(Data for locating visible targets)
▼
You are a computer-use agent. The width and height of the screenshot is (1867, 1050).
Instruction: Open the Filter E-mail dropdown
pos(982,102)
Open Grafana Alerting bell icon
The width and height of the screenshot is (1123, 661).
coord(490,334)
▲
■ Do this ■
Find each line in the records that contains the word "height", and copy those lines. Match case exactly.

■ Solution ■
You are a computer-use agent. The width and height of the screenshot is (1867, 1050).
The width and height of the screenshot is (1123, 661).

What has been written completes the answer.